** begin Data to process **
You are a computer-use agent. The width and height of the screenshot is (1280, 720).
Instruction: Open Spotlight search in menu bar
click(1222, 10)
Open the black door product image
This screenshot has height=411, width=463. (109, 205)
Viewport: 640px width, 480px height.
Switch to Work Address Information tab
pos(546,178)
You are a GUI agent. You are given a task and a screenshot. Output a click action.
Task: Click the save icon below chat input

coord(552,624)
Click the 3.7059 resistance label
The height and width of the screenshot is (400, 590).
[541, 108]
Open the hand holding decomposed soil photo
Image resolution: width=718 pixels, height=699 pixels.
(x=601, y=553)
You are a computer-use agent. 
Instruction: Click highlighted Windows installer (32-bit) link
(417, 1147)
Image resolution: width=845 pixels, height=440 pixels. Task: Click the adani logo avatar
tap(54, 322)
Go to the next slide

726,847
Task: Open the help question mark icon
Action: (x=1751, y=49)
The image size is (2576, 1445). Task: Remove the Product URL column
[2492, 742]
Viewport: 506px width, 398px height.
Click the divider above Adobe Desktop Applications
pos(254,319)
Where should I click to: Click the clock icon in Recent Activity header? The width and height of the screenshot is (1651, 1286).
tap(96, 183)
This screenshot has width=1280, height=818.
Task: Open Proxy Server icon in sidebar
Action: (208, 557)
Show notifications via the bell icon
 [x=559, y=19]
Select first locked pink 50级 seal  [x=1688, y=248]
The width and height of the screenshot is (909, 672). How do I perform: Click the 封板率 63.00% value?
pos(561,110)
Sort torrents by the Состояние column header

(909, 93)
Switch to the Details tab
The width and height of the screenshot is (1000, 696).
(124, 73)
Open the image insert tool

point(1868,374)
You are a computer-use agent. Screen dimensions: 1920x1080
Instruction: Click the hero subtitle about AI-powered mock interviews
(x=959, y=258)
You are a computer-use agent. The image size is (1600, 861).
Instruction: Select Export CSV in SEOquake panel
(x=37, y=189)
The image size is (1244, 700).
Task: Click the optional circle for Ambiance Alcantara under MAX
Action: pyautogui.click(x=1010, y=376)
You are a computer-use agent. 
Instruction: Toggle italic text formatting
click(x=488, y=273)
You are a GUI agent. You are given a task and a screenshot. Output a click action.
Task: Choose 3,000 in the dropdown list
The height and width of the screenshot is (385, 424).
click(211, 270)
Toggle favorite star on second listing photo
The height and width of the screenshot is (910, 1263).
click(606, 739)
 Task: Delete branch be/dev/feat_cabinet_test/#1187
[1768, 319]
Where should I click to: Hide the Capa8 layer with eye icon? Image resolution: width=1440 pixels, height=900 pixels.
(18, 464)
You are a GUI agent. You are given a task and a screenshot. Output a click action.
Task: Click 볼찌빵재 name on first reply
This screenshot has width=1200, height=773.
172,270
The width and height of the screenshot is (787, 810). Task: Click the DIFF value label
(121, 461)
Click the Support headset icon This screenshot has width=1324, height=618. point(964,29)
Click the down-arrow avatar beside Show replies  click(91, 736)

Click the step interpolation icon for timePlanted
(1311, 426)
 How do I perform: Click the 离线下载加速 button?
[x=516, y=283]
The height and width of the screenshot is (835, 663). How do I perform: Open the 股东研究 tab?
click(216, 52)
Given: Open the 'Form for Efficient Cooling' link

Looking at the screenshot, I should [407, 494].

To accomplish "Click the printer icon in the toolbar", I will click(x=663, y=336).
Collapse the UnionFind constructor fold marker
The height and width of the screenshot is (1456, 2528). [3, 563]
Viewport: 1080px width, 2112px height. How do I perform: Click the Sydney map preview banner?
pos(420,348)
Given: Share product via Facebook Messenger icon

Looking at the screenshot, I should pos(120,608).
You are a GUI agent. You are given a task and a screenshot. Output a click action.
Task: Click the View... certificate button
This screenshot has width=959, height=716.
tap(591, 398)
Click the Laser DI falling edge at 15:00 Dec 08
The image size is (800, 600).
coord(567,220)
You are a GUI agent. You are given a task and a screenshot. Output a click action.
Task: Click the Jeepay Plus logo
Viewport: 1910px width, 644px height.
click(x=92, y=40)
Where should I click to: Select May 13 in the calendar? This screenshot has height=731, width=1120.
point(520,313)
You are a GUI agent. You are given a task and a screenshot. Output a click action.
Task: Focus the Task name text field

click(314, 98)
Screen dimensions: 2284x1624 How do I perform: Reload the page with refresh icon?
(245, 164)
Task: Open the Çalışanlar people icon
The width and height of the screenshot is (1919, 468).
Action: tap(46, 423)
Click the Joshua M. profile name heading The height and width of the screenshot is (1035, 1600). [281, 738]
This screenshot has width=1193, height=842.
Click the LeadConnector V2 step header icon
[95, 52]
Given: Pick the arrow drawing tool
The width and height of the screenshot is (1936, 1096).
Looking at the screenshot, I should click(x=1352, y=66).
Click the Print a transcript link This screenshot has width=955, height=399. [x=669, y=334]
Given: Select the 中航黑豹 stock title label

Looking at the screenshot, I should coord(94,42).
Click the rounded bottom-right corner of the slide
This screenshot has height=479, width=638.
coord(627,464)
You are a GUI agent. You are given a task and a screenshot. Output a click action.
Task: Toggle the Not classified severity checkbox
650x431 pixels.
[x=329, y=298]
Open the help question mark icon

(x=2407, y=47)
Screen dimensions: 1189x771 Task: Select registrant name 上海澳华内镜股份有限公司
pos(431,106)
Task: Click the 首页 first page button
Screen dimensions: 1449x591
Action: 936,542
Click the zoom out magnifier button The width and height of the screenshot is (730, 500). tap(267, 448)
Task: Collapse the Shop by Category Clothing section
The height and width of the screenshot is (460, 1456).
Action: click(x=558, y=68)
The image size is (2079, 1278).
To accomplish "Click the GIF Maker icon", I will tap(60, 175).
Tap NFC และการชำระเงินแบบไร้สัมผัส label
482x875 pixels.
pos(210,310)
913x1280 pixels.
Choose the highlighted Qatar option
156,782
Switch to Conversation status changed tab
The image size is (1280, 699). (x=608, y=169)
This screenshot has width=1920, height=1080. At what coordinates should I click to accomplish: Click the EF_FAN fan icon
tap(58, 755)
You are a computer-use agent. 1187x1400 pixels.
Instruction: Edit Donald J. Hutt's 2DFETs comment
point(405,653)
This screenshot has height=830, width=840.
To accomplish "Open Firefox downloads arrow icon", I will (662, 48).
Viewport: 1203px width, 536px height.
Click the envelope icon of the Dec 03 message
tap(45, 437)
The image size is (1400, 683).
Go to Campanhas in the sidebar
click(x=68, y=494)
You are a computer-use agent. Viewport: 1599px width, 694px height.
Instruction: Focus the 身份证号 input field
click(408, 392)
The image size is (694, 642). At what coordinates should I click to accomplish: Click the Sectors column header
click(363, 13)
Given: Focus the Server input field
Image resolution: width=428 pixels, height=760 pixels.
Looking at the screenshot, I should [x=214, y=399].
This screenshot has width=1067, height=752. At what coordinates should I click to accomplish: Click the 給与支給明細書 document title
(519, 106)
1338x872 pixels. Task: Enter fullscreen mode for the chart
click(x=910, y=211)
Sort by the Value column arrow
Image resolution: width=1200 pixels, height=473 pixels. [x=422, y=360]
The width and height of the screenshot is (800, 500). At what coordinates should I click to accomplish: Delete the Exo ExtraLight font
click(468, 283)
** end Data to process **
• Exercise description:
Change every "Instruction" in the lines above to "Command" and leave everything else as it is.

• Answer to the task:
You are a computer-use agent. The width and height of the screenshot is (1280, 720).
Command: Open Spotlight search in menu bar
click(1222, 10)
Open the black door product image
This screenshot has height=411, width=463. (109, 205)
Viewport: 640px width, 480px height.
Switch to Work Address Information tab
pos(546,178)
You are a GUI agent. You are given a task and a screenshot. Output a click action.
Task: Click the save icon below chat input

coord(552,624)
Click the 3.7059 resistance label
The height and width of the screenshot is (400, 590).
[541, 108]
Open the hand holding decomposed soil photo
Image resolution: width=718 pixels, height=699 pixels.
(x=601, y=553)
You are a computer-use agent. 
Command: Click highlighted Windows installer (32-bit) link
(417, 1147)
Image resolution: width=845 pixels, height=440 pixels. Task: Click the adani logo avatar
tap(54, 322)
Go to the next slide

726,847
Task: Open the help question mark icon
Action: (x=1751, y=49)
The image size is (2576, 1445). Task: Remove the Product URL column
[2492, 742]
Viewport: 506px width, 398px height.
Click the divider above Adobe Desktop Applications
pos(254,319)
Where should I click to: Click the clock icon in Recent Activity header? The width and height of the screenshot is (1651, 1286).
tap(96, 183)
This screenshot has width=1280, height=818.
Task: Open Proxy Server icon in sidebar
Action: (208, 557)
Show notifications via the bell icon
 [x=559, y=19]
Select first locked pink 50级 seal  [x=1688, y=248]
The width and height of the screenshot is (909, 672). How do I perform: Click the 封板率 63.00% value?
pos(561,110)
Sort torrents by the Состояние column header

(909, 93)
Switch to the Details tab
The width and height of the screenshot is (1000, 696).
(124, 73)
Open the image insert tool

point(1868,374)
You are a computer-use agent. Screen dimensions: 1920x1080
Command: Click the hero subtitle about AI-powered mock interviews
(x=959, y=258)
You are a computer-use agent. The image size is (1600, 861).
Command: Select Export CSV in SEOquake panel
(x=37, y=189)
The image size is (1244, 700).
Task: Click the optional circle for Ambiance Alcantara under MAX
Action: pyautogui.click(x=1010, y=376)
You are a computer-use agent. 
Command: Toggle italic text formatting
click(x=488, y=273)
You are a GUI agent. You are given a task and a screenshot. Output a click action.
Task: Choose 3,000 in the dropdown list
The height and width of the screenshot is (385, 424).
click(211, 270)
Toggle favorite star on second listing photo
The height and width of the screenshot is (910, 1263).
click(606, 739)
 Task: Delete branch be/dev/feat_cabinet_test/#1187
[1768, 319]
Where should I click to: Hide the Capa8 layer with eye icon? Image resolution: width=1440 pixels, height=900 pixels.
(18, 464)
You are a GUI agent. You are given a task and a screenshot. Output a click action.
Task: Click 볼찌빵재 name on first reply
This screenshot has width=1200, height=773.
172,270
The width and height of the screenshot is (787, 810). Task: Click the DIFF value label
(121, 461)
Click the Support headset icon This screenshot has width=1324, height=618. point(964,29)
Click the down-arrow avatar beside Show replies  click(91, 736)

Click the step interpolation icon for timePlanted
(1311, 426)
 How do I perform: Click the 离线下载加速 button?
[x=516, y=283]
The height and width of the screenshot is (835, 663). How do I perform: Open the 股东研究 tab?
click(216, 52)
Given: Open the 'Form for Efficient Cooling' link

Looking at the screenshot, I should [407, 494].

To accomplish "Click the printer icon in the toolbar", I will click(x=663, y=336).
Collapse the UnionFind constructor fold marker
The height and width of the screenshot is (1456, 2528). [3, 563]
Viewport: 1080px width, 2112px height. How do I perform: Click the Sydney map preview banner?
pos(420,348)
Given: Share product via Facebook Messenger icon

Looking at the screenshot, I should pos(120,608).
You are a GUI agent. You are given a task and a screenshot. Output a click action.
Task: Click the View... certificate button
This screenshot has width=959, height=716.
tap(591, 398)
Click the Laser DI falling edge at 15:00 Dec 08
The image size is (800, 600).
coord(567,220)
You are a GUI agent. You are given a task and a screenshot. Output a click action.
Task: Click the Jeepay Plus logo
Viewport: 1910px width, 644px height.
click(x=92, y=40)
Where should I click to: Select May 13 in the calendar? This screenshot has height=731, width=1120.
point(520,313)
You are a GUI agent. You are given a task and a screenshot. Output a click action.
Task: Focus the Task name text field

click(314, 98)
Screen dimensions: 2284x1624 How do I perform: Reload the page with refresh icon?
(245, 164)
Task: Open the Çalışanlar people icon
The width and height of the screenshot is (1919, 468).
Action: tap(46, 423)
Click the Joshua M. profile name heading The height and width of the screenshot is (1035, 1600). [281, 738]
This screenshot has width=1193, height=842.
Click the LeadConnector V2 step header icon
[95, 52]
Given: Pick the arrow drawing tool
The width and height of the screenshot is (1936, 1096).
Looking at the screenshot, I should click(x=1352, y=66).
Click the Print a transcript link This screenshot has width=955, height=399. [x=669, y=334]
Given: Select the 中航黑豹 stock title label

Looking at the screenshot, I should coord(94,42).
Click the rounded bottom-right corner of the slide
This screenshot has height=479, width=638.
coord(627,464)
You are a GUI agent. You are given a task and a screenshot. Output a click action.
Task: Toggle the Not classified severity checkbox
650x431 pixels.
[x=329, y=298]
Open the help question mark icon

(x=2407, y=47)
Screen dimensions: 1189x771 Task: Select registrant name 上海澳华内镜股份有限公司
pos(431,106)
Task: Click the 首页 first page button
Screen dimensions: 1449x591
Action: 936,542
Click the zoom out magnifier button The width and height of the screenshot is (730, 500). tap(267, 448)
Task: Collapse the Shop by Category Clothing section
The height and width of the screenshot is (460, 1456).
Action: click(x=558, y=68)
The image size is (2079, 1278).
To accomplish "Click the GIF Maker icon", I will tap(60, 175).
Tap NFC และการชำระเงินแบบไร้สัมผัส label
482x875 pixels.
pos(210,310)
913x1280 pixels.
Choose the highlighted Qatar option
156,782
Switch to Conversation status changed tab
The image size is (1280, 699). (x=608, y=169)
This screenshot has width=1920, height=1080. At what coordinates should I click to accomplish: Click the EF_FAN fan icon
tap(58, 755)
You are a computer-use agent. 1187x1400 pixels.
Command: Edit Donald J. Hutt's 2DFETs comment
point(405,653)
This screenshot has height=830, width=840.
To accomplish "Open Firefox downloads arrow icon", I will (662, 48).
Viewport: 1203px width, 536px height.
Click the envelope icon of the Dec 03 message
tap(45, 437)
The image size is (1400, 683).
Go to Campanhas in the sidebar
click(x=68, y=494)
You are a computer-use agent. Viewport: 1599px width, 694px height.
Command: Focus the 身份证号 input field
click(408, 392)
The image size is (694, 642). At what coordinates should I click to accomplish: Click the Sectors column header
click(363, 13)
Given: Focus the Server input field
Image resolution: width=428 pixels, height=760 pixels.
Looking at the screenshot, I should [x=214, y=399].
This screenshot has width=1067, height=752. At what coordinates should I click to accomplish: Click the 給与支給明細書 document title
(519, 106)
1338x872 pixels. Task: Enter fullscreen mode for the chart
click(x=910, y=211)
Sort by the Value column arrow
Image resolution: width=1200 pixels, height=473 pixels. [x=422, y=360]
The width and height of the screenshot is (800, 500). At what coordinates should I click to accomplish: Delete the Exo ExtraLight font
click(468, 283)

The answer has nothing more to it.